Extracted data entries
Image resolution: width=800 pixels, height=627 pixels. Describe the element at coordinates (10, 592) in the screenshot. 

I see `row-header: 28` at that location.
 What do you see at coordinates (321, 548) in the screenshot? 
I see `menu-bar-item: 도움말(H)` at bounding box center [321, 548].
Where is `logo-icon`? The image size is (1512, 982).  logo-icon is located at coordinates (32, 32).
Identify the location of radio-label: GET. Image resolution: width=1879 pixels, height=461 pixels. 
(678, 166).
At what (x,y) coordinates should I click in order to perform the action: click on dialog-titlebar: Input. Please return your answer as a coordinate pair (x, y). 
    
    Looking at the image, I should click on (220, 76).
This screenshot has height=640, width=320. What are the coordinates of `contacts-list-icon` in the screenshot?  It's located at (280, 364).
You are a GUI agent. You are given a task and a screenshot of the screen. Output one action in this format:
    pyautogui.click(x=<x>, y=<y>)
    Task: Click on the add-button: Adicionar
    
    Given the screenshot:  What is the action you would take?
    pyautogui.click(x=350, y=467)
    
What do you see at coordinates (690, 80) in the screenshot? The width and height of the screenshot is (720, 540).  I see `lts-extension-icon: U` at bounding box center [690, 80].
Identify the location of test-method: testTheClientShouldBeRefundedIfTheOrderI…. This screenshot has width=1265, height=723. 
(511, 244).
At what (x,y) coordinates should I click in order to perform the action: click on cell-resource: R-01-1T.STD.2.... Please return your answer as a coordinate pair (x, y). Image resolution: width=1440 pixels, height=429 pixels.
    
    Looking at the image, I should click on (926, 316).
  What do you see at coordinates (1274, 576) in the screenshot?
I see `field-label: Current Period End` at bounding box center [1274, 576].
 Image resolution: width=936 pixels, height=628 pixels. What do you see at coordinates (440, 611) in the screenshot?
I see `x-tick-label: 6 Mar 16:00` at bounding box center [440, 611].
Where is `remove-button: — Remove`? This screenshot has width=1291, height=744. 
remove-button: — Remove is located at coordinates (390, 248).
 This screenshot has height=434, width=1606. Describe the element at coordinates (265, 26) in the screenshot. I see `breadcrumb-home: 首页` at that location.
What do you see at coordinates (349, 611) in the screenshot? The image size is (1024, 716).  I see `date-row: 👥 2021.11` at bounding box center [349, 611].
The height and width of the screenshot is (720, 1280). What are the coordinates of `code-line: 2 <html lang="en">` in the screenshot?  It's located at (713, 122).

TASK TO CARRY OUT – Copy every one of the records above word for word, with nothing changed, added, or left out.

WRITTEN SOLUTION –
Image resolution: width=800 pixels, height=627 pixels. Describe the element at coordinates (10, 592) in the screenshot. 

I see `row-header: 28` at that location.
 What do you see at coordinates (321, 548) in the screenshot? 
I see `menu-bar-item: 도움말(H)` at bounding box center [321, 548].
Where is `logo-icon`? The image size is (1512, 982).  logo-icon is located at coordinates (32, 32).
Identify the location of radio-label: GET. Image resolution: width=1879 pixels, height=461 pixels. 
(678, 166).
At what (x,y) coordinates should I click in order to perform the action: click on dialog-titlebar: Input. Please return your answer as a coordinate pair (x, y). 
    
    Looking at the image, I should click on (220, 76).
This screenshot has height=640, width=320. What are the coordinates of `contacts-list-icon` in the screenshot?  It's located at (280, 364).
You are a GUI agent. You are given a task and a screenshot of the screen. Output one action in this format:
    pyautogui.click(x=<x>, y=<y>)
    Task: Click on the add-button: Adicionar
    
    Given the screenshot:  What is the action you would take?
    pyautogui.click(x=350, y=467)
    
What do you see at coordinates (690, 80) in the screenshot? The width and height of the screenshot is (720, 540).  I see `lts-extension-icon: U` at bounding box center [690, 80].
Identify the location of test-method: testTheClientShouldBeRefundedIfTheOrderI…. This screenshot has width=1265, height=723. 
(511, 244).
At what (x,y) coordinates should I click in order to perform the action: click on cell-resource: R-01-1T.STD.2.... Please return your answer as a coordinate pair (x, y). Image resolution: width=1440 pixels, height=429 pixels.
    
    Looking at the image, I should click on (926, 316).
  What do you see at coordinates (1274, 576) in the screenshot?
I see `field-label: Current Period End` at bounding box center [1274, 576].
 Image resolution: width=936 pixels, height=628 pixels. What do you see at coordinates (440, 611) in the screenshot?
I see `x-tick-label: 6 Mar 16:00` at bounding box center [440, 611].
Where is `remove-button: — Remove`? This screenshot has width=1291, height=744. 
remove-button: — Remove is located at coordinates (390, 248).
 This screenshot has height=434, width=1606. Describe the element at coordinates (265, 26) in the screenshot. I see `breadcrumb-home: 首页` at that location.
What do you see at coordinates (349, 611) in the screenshot? The image size is (1024, 716).  I see `date-row: 👥 2021.11` at bounding box center [349, 611].
The height and width of the screenshot is (720, 1280). What are the coordinates of `code-line: 2 <html lang="en">` in the screenshot?  It's located at (713, 122).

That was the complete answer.